The happiest Corgi in the world!!...









Grissom

And his body guard and loyal brother....









Champ

And the two year old irritating the grumpy old man...









Max


...I love my three boys!


----------



## rannmiller (Jun 27, 2008)

So cute!!!


----------



## Guest (May 5, 2009)

Do they all get along nicely? Or is that a dumb question? Based on the photos they seem quite friendly and happy together.


----------



## CorgiPaws (Mar 31, 2009)

LabbieMama said:


> Do they all get along nicely? Or is that a dumb question? Based on the photos they seem quite friendly and happy together.

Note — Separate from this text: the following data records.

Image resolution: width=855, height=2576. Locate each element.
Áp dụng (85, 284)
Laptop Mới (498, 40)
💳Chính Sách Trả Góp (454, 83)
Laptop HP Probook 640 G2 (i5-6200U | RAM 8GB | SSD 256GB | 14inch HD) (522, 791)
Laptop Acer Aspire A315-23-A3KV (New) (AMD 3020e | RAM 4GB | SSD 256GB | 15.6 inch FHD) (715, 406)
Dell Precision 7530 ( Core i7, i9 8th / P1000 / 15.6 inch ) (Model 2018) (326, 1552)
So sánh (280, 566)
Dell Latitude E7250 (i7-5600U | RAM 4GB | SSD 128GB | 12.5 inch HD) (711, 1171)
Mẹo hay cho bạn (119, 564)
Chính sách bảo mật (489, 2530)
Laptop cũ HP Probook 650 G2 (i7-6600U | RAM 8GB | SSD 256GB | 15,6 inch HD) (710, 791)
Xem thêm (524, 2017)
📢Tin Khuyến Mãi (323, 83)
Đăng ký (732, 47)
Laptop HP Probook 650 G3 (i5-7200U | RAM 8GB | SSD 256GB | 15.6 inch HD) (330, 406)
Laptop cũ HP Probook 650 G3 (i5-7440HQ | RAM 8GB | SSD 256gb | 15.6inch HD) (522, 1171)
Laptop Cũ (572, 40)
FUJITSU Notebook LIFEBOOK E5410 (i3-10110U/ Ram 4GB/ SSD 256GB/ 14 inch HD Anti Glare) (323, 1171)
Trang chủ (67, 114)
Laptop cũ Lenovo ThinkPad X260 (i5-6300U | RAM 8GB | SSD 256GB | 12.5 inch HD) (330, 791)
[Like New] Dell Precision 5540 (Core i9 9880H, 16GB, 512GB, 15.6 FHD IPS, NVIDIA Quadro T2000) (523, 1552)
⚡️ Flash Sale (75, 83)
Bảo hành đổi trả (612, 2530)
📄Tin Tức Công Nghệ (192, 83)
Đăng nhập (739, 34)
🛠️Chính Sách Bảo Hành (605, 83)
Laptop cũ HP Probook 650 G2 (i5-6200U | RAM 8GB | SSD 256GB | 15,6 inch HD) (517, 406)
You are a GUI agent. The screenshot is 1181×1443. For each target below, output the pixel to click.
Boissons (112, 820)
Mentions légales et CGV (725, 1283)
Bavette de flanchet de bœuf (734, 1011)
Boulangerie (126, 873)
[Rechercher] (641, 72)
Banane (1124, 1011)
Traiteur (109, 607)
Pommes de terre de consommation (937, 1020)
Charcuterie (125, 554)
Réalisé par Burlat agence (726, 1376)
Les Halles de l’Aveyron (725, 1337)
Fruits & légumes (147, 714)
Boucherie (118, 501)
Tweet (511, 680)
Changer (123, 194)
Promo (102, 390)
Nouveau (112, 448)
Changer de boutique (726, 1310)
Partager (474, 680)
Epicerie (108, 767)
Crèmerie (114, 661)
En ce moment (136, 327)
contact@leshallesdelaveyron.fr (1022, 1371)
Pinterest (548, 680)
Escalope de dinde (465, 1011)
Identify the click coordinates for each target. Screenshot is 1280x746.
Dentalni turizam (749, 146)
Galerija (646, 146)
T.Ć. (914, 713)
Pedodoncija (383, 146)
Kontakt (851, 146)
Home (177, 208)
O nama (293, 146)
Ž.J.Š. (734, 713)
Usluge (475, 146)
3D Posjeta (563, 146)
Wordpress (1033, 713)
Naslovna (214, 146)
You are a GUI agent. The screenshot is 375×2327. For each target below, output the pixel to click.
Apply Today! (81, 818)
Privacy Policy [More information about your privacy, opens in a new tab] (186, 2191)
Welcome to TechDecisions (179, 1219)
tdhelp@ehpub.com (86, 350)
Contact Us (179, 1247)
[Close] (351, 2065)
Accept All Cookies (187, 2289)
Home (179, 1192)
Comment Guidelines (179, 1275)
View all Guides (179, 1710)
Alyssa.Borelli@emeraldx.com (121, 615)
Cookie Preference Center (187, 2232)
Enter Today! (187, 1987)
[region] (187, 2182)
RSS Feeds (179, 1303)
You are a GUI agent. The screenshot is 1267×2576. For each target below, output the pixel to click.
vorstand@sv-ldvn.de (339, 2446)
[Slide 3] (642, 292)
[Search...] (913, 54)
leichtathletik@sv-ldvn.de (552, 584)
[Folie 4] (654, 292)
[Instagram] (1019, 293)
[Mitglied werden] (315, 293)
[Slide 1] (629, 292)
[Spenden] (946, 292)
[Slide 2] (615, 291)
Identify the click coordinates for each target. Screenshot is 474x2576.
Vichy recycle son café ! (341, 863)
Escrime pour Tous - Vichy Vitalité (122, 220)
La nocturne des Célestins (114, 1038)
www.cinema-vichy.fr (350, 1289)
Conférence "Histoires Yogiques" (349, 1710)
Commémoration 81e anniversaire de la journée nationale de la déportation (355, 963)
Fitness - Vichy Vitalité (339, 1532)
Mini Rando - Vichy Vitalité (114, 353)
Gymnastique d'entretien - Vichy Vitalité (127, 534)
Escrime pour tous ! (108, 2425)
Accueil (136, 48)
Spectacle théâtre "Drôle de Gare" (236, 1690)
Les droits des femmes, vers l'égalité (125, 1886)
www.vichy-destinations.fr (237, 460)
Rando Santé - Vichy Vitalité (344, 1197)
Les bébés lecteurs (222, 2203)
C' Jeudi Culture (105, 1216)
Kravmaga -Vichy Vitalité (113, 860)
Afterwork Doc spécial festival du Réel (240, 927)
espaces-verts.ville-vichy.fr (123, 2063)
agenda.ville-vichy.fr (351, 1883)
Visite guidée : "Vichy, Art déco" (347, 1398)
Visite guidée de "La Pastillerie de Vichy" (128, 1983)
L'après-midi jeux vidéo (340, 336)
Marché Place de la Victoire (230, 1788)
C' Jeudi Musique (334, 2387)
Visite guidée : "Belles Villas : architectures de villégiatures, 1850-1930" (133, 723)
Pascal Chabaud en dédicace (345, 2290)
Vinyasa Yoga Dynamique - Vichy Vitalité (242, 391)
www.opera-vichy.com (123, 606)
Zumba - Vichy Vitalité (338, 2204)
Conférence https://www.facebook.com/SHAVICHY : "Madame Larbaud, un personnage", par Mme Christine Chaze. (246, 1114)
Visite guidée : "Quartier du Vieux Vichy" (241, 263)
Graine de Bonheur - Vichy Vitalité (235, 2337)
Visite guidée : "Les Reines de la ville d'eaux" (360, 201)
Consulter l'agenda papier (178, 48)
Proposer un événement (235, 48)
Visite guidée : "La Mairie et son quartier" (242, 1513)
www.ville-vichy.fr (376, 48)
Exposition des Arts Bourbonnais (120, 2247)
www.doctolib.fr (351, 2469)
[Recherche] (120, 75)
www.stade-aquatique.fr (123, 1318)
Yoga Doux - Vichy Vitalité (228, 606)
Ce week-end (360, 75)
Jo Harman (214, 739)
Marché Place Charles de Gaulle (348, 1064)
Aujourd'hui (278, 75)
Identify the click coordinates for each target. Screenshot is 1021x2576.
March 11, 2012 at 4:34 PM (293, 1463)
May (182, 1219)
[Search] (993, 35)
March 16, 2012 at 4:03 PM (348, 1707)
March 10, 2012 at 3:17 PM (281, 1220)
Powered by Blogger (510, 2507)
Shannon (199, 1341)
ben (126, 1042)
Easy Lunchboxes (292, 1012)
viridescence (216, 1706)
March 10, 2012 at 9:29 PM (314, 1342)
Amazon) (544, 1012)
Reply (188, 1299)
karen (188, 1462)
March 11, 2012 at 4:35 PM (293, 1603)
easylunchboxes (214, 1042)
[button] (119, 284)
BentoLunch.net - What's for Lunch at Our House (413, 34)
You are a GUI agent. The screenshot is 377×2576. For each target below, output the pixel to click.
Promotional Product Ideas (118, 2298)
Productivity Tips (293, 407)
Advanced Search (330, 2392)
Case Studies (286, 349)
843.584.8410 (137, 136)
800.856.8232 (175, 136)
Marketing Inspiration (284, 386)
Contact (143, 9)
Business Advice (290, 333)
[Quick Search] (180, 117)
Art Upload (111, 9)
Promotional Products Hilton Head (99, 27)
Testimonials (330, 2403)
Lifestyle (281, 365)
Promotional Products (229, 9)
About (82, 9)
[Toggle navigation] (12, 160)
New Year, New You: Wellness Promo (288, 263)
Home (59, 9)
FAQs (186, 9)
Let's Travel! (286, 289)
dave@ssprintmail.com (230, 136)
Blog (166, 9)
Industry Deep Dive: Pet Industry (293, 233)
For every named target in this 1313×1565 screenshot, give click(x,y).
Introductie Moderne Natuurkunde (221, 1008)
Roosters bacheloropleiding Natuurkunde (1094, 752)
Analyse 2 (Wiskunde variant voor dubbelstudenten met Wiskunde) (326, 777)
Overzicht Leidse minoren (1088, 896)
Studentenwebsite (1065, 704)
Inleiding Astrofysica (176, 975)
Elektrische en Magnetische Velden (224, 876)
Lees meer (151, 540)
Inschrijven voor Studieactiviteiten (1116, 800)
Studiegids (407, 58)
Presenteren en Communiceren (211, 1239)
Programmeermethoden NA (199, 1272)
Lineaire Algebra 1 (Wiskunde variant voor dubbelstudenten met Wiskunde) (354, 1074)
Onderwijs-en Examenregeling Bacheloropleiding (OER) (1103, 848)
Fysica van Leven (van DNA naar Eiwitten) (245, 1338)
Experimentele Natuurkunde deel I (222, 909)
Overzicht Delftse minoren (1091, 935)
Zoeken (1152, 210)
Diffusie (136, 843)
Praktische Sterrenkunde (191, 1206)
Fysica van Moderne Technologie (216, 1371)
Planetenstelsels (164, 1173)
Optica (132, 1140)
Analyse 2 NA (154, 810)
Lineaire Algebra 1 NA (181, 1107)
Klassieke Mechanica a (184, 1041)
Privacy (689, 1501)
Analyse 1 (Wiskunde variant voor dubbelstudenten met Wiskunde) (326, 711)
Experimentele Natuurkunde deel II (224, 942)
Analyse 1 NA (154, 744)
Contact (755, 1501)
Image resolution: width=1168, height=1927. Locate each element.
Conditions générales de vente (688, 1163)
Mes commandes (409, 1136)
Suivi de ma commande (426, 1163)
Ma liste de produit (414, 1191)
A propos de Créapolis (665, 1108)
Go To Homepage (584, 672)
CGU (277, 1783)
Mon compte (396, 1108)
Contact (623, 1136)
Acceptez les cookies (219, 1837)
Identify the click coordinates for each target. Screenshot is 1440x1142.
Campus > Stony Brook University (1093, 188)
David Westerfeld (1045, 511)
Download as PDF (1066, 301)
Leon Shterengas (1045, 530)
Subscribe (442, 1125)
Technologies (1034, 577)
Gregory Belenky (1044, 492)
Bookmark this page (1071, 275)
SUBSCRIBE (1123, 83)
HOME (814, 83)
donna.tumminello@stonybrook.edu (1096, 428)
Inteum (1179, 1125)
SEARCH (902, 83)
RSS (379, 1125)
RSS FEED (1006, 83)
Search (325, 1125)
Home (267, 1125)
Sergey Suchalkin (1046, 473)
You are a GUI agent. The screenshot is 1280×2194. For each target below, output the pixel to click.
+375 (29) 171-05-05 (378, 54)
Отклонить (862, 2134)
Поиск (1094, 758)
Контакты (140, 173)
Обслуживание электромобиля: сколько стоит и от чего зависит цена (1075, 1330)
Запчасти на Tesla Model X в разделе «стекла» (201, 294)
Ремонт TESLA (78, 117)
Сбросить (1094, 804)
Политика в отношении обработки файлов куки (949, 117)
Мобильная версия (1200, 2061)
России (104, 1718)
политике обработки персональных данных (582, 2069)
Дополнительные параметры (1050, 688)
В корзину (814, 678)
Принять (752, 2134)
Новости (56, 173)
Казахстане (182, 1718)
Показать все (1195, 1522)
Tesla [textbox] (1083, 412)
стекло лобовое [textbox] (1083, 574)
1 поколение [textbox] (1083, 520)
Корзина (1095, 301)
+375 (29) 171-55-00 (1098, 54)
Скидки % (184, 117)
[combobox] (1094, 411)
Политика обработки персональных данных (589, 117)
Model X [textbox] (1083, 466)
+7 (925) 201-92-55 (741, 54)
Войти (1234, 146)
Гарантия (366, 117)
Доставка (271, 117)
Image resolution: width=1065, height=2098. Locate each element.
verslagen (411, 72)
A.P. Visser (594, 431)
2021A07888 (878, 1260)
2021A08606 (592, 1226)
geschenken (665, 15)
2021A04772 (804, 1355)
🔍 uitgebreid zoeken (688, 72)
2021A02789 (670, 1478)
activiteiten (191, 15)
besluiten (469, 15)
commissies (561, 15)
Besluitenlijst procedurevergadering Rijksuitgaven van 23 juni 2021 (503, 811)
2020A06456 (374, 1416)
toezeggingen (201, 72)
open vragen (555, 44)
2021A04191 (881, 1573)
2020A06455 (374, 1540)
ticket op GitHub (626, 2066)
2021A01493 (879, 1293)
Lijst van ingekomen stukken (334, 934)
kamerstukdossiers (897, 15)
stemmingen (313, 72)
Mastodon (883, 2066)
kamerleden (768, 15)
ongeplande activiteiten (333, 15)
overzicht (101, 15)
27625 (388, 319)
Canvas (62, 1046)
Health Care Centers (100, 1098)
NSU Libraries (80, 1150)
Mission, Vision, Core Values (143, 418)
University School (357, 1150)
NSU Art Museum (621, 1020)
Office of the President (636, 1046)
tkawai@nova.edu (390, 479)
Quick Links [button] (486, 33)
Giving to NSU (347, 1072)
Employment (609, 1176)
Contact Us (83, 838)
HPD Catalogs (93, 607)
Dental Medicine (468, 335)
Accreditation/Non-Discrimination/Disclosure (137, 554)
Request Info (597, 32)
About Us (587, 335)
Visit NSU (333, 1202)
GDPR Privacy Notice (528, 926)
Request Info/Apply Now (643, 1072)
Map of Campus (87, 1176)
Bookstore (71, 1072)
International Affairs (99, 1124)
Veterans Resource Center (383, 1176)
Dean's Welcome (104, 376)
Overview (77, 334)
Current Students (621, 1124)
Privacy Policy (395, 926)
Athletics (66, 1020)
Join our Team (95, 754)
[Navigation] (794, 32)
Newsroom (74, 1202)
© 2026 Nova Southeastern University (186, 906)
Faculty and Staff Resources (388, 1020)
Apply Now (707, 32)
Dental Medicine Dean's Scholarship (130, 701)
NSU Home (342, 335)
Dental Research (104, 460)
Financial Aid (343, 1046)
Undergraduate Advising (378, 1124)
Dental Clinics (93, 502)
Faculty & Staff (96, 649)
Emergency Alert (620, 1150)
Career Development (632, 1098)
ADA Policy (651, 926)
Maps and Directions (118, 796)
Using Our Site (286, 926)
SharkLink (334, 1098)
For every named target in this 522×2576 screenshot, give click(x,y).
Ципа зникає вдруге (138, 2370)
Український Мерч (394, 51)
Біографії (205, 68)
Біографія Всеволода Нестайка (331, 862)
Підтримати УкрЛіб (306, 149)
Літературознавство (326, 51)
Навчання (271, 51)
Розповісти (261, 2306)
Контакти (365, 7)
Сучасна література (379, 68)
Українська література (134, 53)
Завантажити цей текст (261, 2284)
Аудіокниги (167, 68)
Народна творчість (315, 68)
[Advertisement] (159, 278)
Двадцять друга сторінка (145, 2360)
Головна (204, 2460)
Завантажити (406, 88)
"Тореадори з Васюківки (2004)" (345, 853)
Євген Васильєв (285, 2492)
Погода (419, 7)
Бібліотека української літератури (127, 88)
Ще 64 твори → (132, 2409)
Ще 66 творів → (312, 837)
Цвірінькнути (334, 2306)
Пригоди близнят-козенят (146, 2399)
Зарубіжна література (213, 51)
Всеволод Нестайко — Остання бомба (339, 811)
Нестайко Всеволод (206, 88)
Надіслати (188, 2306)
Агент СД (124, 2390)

They're best friends, especially Grissom (Corgi) and Champ. (Shepherd X) Max (Beagle) keeps to himself in his old age for the most part, but Beagles can tend to be that way.
Grissom is DEFINATELY the life of the party, and at six months old, he's totally the boss. :tongue: Champ is the most ditzy, clumbsy dog EVER... all eighty-five pounds of him. Max is just.... there. He has a dogy door, but prefers to sunbathe outside all day or chase gophers. He's an oddball. :biggrin: I love them all, of course.


----------



## ChattyCathy (Nov 22, 2008)

Great pictures. I love the last one w/Champ's paw on Max. (Did I get that right?) :biggrin:


----------



## GDood (Jan 31, 2009)

Did you tell Grissom a joke??? He looks like he's laughing.....adorable!!


----------



## wags (Jan 31, 2009)

They all look so happy!


----------